Saved data entries:
+ + +
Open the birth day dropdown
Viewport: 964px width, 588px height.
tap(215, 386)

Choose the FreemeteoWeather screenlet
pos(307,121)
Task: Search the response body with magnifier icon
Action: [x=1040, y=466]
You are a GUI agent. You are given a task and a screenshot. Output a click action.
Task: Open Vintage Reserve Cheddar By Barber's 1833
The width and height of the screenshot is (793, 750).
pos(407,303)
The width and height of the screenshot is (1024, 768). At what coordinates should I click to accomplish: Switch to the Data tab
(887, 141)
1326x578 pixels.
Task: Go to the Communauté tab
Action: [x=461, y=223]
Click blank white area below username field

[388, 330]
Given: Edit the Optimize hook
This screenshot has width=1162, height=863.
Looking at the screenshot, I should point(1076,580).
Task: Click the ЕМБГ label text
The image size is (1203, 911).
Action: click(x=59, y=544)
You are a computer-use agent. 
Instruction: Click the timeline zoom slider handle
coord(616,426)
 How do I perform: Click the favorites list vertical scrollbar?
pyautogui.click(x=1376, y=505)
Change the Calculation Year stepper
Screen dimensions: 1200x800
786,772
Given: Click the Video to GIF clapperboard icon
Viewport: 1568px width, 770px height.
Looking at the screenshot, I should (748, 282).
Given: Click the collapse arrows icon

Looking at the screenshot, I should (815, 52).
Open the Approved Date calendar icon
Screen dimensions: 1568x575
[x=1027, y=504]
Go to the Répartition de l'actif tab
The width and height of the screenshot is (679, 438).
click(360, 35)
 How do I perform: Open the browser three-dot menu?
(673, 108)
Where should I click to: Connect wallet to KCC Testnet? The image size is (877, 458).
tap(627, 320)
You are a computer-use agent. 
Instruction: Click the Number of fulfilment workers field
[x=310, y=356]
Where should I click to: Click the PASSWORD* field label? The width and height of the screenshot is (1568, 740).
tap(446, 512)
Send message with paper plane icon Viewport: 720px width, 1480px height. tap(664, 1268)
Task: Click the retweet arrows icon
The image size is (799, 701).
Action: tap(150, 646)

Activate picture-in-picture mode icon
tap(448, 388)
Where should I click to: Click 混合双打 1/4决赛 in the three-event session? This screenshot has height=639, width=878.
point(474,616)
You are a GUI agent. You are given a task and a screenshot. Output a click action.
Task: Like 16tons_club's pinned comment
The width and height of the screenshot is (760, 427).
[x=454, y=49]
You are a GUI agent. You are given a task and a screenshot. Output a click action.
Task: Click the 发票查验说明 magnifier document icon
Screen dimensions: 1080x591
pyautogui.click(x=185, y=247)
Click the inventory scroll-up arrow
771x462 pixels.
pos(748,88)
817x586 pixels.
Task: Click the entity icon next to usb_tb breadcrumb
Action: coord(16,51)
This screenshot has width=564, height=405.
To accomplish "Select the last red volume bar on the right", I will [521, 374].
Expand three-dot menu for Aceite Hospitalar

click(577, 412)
+ + +
**Your instructions:** Could you reproduce all of the entries above exactly?

**Exercise output:**
Open the birth day dropdown
Viewport: 964px width, 588px height.
tap(215, 386)

Choose the FreemeteoWeather screenlet
pos(307,121)
Task: Search the response body with magnifier icon
Action: [x=1040, y=466]
You are a GUI agent. You are given a task and a screenshot. Output a click action.
Task: Open Vintage Reserve Cheddar By Barber's 1833
The width and height of the screenshot is (793, 750).
pos(407,303)
The width and height of the screenshot is (1024, 768). At what coordinates should I click to accomplish: Switch to the Data tab
(887, 141)
1326x578 pixels.
Task: Go to the Communauté tab
Action: [x=461, y=223]
Click blank white area below username field

[388, 330]
Given: Edit the Optimize hook
This screenshot has width=1162, height=863.
Looking at the screenshot, I should point(1076,580).
Task: Click the ЕМБГ label text
The image size is (1203, 911).
Action: click(x=59, y=544)
You are a computer-use agent. 
Instruction: Click the timeline zoom slider handle
coord(616,426)
 How do I perform: Click the favorites list vertical scrollbar?
pyautogui.click(x=1376, y=505)
Change the Calculation Year stepper
Screen dimensions: 1200x800
786,772
Given: Click the Video to GIF clapperboard icon
Viewport: 1568px width, 770px height.
Looking at the screenshot, I should (748, 282).
Given: Click the collapse arrows icon

Looking at the screenshot, I should (815, 52).
Open the Approved Date calendar icon
Screen dimensions: 1568x575
[x=1027, y=504]
Go to the Répartition de l'actif tab
The width and height of the screenshot is (679, 438).
click(360, 35)
 How do I perform: Open the browser three-dot menu?
(673, 108)
Where should I click to: Connect wallet to KCC Testnet? The image size is (877, 458).
tap(627, 320)
You are a computer-use agent. 
Instruction: Click the Number of fulfilment workers field
[x=310, y=356]
Where should I click to: Click the PASSWORD* field label? The width and height of the screenshot is (1568, 740).
tap(446, 512)
Send message with paper plane icon Viewport: 720px width, 1480px height. tap(664, 1268)
Task: Click the retweet arrows icon
The image size is (799, 701).
Action: tap(150, 646)

Activate picture-in-picture mode icon
tap(448, 388)
Where should I click to: Click 混合双打 1/4决赛 in the three-event session? This screenshot has height=639, width=878.
point(474,616)
You are a GUI agent. You are given a task and a screenshot. Output a click action.
Task: Like 16tons_club's pinned comment
The width and height of the screenshot is (760, 427).
[x=454, y=49]
You are a GUI agent. You are given a task and a screenshot. Output a click action.
Task: Click the 发票查验说明 magnifier document icon
Screen dimensions: 1080x591
pyautogui.click(x=185, y=247)
Click the inventory scroll-up arrow
771x462 pixels.
pos(748,88)
817x586 pixels.
Task: Click the entity icon next to usb_tb breadcrumb
Action: coord(16,51)
This screenshot has width=564, height=405.
To accomplish "Select the last red volume bar on the right", I will [521, 374].
Expand three-dot menu for Aceite Hospitalar

click(577, 412)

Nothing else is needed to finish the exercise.